Known for its stunning architecture, Lingering Garden is among the best-preserved gardens in Suzhou, and one of the four most famous gardens in China, together with the Humble Administrator’s Garden in Suzhou, the Summer Palace in Beijing and the Chengde Mountain Resort in Hebei province. The garden spans nearly nine square miles (23,000 square meters), and originally served as a classical private garden, with magnificent halls, various buildings and lush grounds.
History of Lingering Garden
Throughout its 400-year history, Lingering Garden has changed its owners several times. Situated outside Changmen Gate, it was built in 1593 during the Ming Dynasty (1368-1644) when a retired official named Xu Taishi commissioned well-known stonemason Zhou Shicheng to build it as his primary residence. It was called East Garden, but years later was renamed Hanbi Villa after Liu Shu purchased it during the Qing Dynasty in 1794. As a calligrapher, Liu carved masterpieces on both sides of the buildings’ corridors, and also collected stones of unusual shapes in the garden.
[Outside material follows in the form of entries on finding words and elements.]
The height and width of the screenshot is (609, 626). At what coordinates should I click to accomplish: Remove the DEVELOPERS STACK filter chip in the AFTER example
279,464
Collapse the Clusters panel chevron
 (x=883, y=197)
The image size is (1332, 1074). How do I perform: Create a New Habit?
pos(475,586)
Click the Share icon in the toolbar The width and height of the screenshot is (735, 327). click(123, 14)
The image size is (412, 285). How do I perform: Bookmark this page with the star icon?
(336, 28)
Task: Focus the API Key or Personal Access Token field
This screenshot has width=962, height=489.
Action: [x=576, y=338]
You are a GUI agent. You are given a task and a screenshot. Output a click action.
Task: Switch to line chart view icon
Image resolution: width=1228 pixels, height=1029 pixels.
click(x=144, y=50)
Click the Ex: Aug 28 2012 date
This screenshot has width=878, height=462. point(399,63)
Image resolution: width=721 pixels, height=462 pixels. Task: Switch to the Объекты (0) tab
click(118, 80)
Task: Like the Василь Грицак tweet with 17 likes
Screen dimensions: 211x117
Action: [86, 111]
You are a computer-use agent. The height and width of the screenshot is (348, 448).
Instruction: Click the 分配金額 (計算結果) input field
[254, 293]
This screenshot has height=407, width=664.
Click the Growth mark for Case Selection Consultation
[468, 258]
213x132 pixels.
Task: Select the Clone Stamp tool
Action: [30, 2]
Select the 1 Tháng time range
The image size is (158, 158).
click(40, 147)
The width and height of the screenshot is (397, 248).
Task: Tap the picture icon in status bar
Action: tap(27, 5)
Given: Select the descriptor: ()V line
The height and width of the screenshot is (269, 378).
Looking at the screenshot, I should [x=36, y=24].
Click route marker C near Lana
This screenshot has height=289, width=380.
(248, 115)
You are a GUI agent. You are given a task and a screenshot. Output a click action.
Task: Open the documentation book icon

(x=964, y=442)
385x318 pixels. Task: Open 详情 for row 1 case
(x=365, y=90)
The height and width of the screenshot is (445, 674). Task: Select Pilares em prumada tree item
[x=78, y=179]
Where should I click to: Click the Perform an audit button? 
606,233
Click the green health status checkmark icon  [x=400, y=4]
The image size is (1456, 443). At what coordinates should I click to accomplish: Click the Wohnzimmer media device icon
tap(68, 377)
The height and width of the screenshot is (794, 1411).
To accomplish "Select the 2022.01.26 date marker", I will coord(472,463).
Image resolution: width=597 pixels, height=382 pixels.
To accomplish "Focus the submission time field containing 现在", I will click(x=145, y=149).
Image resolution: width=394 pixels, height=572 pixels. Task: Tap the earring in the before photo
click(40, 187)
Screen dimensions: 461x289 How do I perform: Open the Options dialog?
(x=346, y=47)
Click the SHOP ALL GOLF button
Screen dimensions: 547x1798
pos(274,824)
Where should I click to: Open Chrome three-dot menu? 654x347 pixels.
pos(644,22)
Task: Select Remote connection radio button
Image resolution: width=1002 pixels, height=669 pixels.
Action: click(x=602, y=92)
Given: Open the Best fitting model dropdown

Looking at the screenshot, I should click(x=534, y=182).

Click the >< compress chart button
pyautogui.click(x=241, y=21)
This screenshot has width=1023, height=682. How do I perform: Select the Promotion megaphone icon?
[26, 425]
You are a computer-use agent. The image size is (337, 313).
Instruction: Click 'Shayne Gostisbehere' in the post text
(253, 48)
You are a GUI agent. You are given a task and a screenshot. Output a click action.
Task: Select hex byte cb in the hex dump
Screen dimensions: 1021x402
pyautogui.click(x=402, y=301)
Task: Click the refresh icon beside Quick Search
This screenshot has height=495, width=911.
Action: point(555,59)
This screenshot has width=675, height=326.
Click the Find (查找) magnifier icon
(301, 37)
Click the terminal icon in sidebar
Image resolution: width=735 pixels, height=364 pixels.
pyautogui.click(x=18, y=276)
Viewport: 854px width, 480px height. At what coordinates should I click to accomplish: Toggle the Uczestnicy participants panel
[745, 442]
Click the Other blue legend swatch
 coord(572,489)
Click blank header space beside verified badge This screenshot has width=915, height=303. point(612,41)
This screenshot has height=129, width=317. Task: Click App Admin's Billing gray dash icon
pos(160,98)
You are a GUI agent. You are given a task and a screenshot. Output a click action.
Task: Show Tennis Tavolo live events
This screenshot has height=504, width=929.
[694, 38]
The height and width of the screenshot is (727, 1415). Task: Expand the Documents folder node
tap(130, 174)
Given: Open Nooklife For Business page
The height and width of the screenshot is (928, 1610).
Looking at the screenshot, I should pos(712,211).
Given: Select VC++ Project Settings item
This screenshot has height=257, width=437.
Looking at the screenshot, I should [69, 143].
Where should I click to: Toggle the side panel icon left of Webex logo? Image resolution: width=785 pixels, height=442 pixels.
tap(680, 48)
New owners acquired it in 1873, renamed it Lingering Garden and continued the previous owner’s restoration work.
Though almost demolished in the 1930s, government sponsorship eventually facilitated repairs and it opened to the public in 1954. Since then, it has remained a popular tourist destination and was designated a UNESCO World Heritage Site in 1997.
Design and characteristics
As one of the classical gardens in Suzhou, Lingering Garden was created in typical Qing Dynasty style, inspired by royal hunting gardens and featuring stunning natural landscapes within limited space. The domiciles, ancestral temples and private gardens blend seamlessly with their surroundings, built under the influence of a poetic freehand style that originated with traditional Chinese landscape paintings. Elegance, craftsmanship and rich cultural implications merge to lend insight into the aesthetics of ancient Chinese intellectuals.
The garden is now divided into distinctly themed central, eastern, western and northern parts, all connected by a long, covered corridor bedecked with calligraphy carved into the walls of stone. The ancestral temple and house lie south of the garden. Of the four parts, the central area — which made up the original Lingering Garden — is the heart and soul of the whole complex, while the three others were added later.
The central section features a man-made mountain and lake scenery. The eastern part is noted for groupings of elegant buildings and gardens, including the Celestial Hall of Five Peaks. The western part is characterized by enchanting, woody hills covered with maple trees that turn bright red in autumn. The northern part, a former vegetable garden, now boasts exhibits of potted plants and bonsai, idyllic scenes and cottages with bamboo fences.